-- Exercise passage --
[Start of section]

13 of 16 people found the following review helpful
Culture of Death,
This review is from: Culture of Death: The Assault on Medical Ethics in America (Hardcover)
This is a well written exposition of frightening changes in the values and practices of the medical profession. I found myself reading only a little at a time simply because the subject is painful to think about. It describes the development of a "culture," that is a school of thought and practice, that places little or no value on human life as such.
Its major strength is in the lucid discussion of intellectual developments and their effects in practice. It also relates many concrete cases and shows their inter-relationship with ideas and their acceptance.

[End of section]

-- Required work --
(1) In the review of Culture of Death, why did the reviewer read only a little at a time?
(2) Write the next few sentences of the review of Culture of Death, picking up after its last sentence.

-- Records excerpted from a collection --
[Start of section]

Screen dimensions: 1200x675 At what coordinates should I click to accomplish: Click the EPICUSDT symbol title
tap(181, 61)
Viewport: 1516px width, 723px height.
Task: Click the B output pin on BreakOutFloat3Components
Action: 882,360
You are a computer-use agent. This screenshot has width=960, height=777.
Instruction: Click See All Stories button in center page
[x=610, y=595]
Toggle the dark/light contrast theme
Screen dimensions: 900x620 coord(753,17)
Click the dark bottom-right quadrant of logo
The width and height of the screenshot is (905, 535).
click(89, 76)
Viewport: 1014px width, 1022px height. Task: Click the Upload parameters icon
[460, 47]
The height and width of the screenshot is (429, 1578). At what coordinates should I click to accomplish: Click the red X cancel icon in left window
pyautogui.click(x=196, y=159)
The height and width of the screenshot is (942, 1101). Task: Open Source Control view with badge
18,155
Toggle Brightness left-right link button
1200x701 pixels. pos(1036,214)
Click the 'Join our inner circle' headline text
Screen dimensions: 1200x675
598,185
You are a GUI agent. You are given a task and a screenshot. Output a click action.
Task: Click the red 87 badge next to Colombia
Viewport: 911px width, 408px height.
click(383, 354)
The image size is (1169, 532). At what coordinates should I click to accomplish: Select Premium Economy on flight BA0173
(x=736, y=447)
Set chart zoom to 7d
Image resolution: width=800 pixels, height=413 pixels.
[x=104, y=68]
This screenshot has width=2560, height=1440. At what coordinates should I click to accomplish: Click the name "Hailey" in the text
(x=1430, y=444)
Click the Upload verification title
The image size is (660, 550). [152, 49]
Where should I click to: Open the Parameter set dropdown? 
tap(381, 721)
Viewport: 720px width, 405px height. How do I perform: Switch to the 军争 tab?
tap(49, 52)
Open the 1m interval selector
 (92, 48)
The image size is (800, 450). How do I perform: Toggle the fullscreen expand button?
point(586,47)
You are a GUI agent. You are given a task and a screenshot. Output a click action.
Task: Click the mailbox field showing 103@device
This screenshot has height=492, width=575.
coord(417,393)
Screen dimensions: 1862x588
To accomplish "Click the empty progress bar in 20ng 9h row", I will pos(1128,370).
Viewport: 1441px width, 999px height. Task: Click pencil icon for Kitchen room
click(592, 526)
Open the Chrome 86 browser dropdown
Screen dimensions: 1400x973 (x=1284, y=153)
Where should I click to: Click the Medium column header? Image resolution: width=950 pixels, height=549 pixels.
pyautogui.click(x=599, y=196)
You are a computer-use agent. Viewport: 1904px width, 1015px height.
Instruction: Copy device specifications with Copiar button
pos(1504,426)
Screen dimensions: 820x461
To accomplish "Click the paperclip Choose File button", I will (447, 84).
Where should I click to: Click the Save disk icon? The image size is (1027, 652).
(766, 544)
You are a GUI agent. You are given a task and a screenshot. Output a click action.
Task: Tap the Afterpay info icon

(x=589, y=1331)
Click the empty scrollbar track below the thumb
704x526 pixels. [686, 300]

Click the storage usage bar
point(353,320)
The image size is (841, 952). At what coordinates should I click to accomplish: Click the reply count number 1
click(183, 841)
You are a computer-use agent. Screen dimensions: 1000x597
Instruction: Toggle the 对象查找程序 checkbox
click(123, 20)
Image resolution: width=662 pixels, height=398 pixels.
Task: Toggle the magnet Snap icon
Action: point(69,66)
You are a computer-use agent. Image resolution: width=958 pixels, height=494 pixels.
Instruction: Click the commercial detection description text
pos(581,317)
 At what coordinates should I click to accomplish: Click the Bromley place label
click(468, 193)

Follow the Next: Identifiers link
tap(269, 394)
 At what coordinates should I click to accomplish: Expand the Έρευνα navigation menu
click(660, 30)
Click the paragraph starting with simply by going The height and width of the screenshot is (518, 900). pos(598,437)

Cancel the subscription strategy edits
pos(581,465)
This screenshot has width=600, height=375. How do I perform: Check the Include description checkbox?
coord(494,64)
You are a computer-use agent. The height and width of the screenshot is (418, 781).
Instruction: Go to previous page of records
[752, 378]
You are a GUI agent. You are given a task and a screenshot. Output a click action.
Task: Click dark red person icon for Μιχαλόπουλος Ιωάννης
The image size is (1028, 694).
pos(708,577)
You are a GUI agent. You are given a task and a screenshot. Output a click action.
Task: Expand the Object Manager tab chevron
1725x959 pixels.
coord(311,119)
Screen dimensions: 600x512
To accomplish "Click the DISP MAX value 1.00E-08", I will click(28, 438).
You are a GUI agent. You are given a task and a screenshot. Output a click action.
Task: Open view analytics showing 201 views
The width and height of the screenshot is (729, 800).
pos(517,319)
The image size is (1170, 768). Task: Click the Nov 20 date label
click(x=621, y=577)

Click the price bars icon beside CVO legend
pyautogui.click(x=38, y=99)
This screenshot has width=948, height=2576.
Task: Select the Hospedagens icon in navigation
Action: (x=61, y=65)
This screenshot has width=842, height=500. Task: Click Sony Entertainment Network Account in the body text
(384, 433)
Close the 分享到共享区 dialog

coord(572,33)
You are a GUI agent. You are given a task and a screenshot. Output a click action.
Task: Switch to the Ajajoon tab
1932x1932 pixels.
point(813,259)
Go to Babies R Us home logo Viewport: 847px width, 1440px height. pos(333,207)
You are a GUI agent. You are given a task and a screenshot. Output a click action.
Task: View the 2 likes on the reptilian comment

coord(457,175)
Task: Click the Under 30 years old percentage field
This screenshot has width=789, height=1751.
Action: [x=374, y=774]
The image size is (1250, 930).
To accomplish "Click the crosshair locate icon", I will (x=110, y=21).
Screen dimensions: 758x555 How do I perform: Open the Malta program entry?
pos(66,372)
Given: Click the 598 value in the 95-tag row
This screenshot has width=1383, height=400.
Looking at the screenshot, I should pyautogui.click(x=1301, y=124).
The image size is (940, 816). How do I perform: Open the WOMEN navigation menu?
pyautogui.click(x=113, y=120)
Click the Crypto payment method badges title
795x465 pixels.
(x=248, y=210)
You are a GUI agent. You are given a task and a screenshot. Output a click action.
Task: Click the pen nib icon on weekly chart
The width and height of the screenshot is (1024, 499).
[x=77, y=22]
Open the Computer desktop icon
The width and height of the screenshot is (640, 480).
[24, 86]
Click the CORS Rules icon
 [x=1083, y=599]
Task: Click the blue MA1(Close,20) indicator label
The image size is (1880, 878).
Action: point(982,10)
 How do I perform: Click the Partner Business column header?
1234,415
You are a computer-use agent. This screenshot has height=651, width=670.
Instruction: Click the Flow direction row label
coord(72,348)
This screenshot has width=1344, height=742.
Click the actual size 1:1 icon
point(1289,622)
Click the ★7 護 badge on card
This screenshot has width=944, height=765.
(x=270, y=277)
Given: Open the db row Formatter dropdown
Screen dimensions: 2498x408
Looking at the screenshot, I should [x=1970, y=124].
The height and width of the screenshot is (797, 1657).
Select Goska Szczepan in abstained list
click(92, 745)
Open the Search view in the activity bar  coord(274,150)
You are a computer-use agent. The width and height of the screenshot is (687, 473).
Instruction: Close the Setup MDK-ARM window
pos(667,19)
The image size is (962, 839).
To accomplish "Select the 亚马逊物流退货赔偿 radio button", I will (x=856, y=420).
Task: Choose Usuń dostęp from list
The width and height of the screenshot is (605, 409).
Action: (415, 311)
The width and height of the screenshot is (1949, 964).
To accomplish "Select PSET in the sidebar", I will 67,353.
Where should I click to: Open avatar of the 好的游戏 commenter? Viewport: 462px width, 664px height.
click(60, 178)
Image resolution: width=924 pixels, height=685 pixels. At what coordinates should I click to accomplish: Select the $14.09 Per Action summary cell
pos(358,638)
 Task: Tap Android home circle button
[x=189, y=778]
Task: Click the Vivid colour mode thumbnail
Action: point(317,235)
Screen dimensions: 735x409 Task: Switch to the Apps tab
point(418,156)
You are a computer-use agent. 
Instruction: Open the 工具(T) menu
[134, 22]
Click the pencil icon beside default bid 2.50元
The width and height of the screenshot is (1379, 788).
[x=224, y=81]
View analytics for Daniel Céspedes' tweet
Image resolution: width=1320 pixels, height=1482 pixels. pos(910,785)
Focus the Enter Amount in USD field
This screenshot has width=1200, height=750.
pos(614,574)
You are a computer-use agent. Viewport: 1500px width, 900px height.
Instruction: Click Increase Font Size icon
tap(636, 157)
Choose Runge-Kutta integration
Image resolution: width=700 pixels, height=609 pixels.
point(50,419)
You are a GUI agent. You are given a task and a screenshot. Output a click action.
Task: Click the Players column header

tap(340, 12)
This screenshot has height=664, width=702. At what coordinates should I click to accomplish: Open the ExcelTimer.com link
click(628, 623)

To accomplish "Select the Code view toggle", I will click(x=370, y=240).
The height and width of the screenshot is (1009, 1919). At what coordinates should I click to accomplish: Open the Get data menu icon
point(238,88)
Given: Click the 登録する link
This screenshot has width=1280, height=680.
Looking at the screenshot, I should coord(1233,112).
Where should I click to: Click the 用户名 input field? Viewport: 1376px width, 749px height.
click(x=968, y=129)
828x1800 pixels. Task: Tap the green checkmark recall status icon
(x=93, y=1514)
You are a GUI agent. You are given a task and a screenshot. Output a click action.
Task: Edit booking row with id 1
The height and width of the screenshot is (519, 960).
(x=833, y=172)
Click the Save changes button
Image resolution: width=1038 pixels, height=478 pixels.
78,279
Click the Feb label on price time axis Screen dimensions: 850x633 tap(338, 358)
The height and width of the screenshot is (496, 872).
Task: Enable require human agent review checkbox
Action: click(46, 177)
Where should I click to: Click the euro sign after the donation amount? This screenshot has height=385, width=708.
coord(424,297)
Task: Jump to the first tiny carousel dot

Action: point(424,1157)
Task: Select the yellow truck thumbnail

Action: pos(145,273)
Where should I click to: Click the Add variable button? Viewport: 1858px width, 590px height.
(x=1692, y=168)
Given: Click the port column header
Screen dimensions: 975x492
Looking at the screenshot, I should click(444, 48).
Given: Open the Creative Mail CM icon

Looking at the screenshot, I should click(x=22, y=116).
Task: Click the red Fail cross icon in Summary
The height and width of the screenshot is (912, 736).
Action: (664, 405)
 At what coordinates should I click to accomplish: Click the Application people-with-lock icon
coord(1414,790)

[End of section]

-- Answers per task --
(1) Because the subject is painful to think about.

(2)
The main weakness I see is that there is little consideration of the economics involved except for accasional references to managed care versus fee for service insurance. There is no discussion of the fact that traditional medical ethics, including the Hippocratic oath, arose in a world of private patients. When people chose (and paid) the physicians that treated them, the medical profession could hardly exist without patients' confidence that their interests would be paramount to those they gave such power over their lives. The treatment of those who couldn't pay helped assure those who could. The advent of insurance provided by third parties, employers or governments, was bound to change things. Few people can choose a job based on whether the insurance provided will pay the doctor of their choice. With payments coming from an insurer not selected by their patients, medical practitioners' loyalties had to be divided. We could expect thinkers to rationalize the division.